── Text ──
Object destructuring ({ x, y, ...rest }) for whitelisting properties of an object

Question

Using Object rest destructuring is straightforward to blacklist properties of an object, like in the following example:

const original = {
  a: 1,
  b: 2,
  c: 3,
  evil: "evil",
  ugly: "ugly",
};

const { evil, ugly, ...sanitized } = original;

console.log(sanitized);   // prints { a: 1, b: 2, c: 3 }

I wonder if there exists a similar terse way to do the same, but using a white list of properties (in the example: { a, b, c }). Very often, I have to convert a subset of the available properties as JSON, and such a functionality would make the code much more readable and safer.

I found a similar question, but it is not exactly the same problem: Is there a more terse way to map properties of one object to another in ES6/ES2015?
───
── Record extracts ──
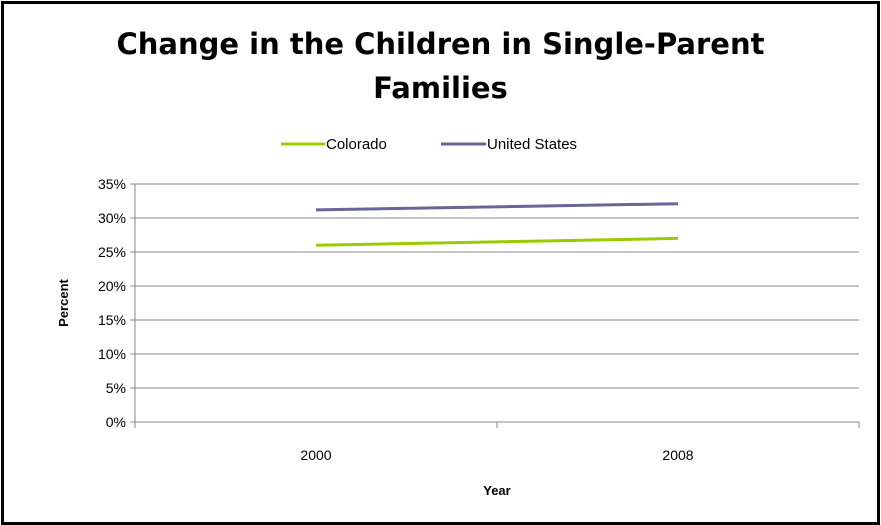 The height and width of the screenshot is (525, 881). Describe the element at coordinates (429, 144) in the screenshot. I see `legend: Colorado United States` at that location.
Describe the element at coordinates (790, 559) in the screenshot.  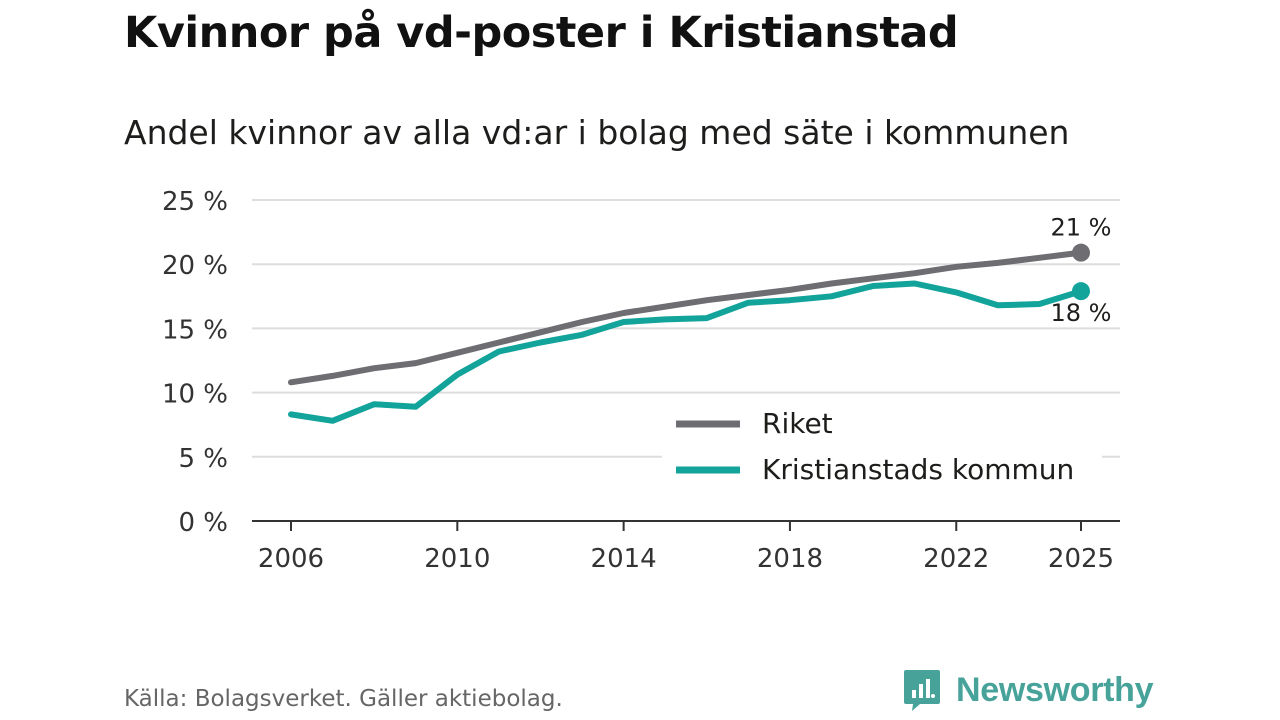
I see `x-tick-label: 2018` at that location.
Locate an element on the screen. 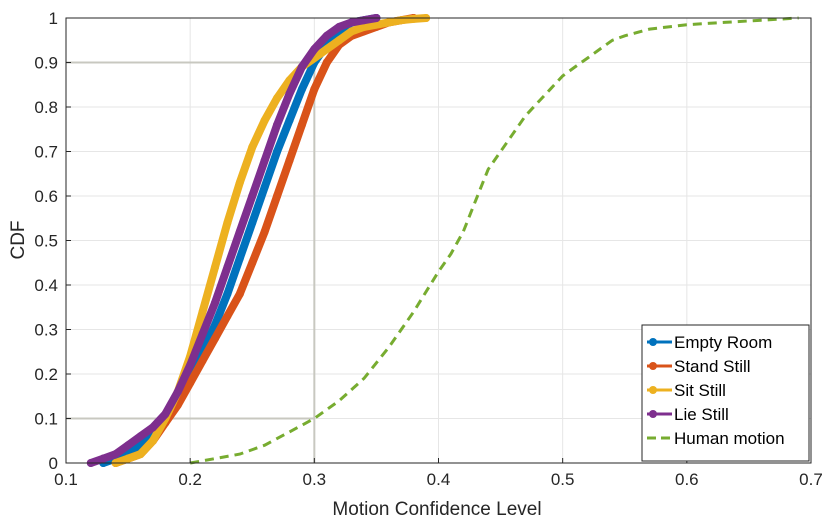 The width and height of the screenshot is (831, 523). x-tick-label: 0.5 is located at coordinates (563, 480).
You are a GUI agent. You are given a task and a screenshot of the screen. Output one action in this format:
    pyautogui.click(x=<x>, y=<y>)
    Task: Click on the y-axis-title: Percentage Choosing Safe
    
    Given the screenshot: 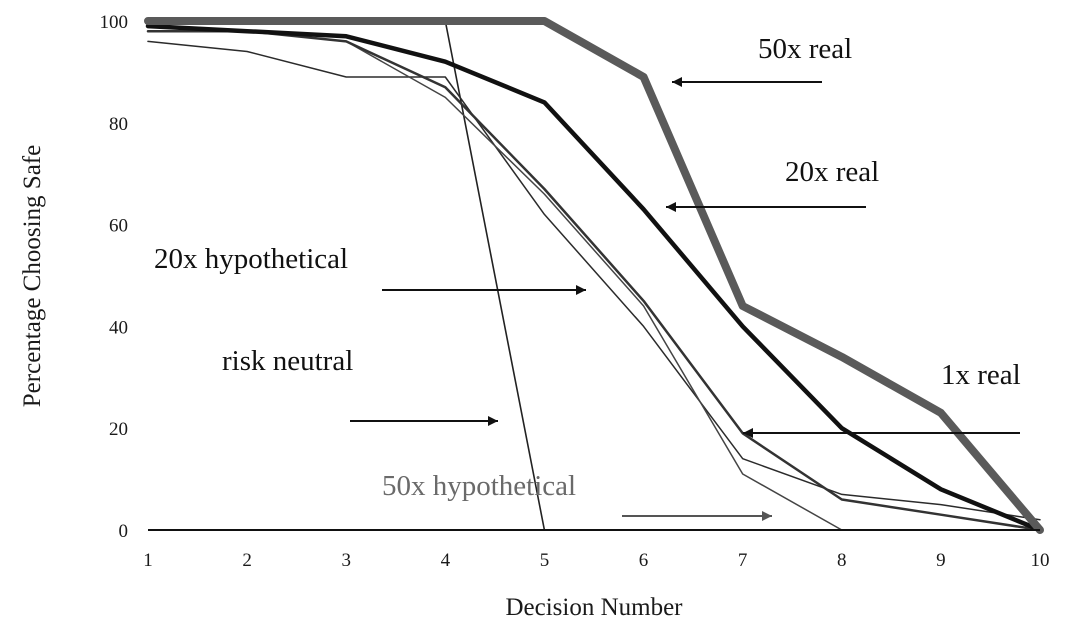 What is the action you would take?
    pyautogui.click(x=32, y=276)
───
Copy the destructuring question word for word from "I wonder if" to "readable and safer.". The records aren't needed for anything here.

I wonder if there exists a similar terse way to do the same, but using a white list of properties (in the example: { a, b, c }). Very often, I have to convert a subset of the available properties as JSON, and such a functionality would make the code much more readable and safer.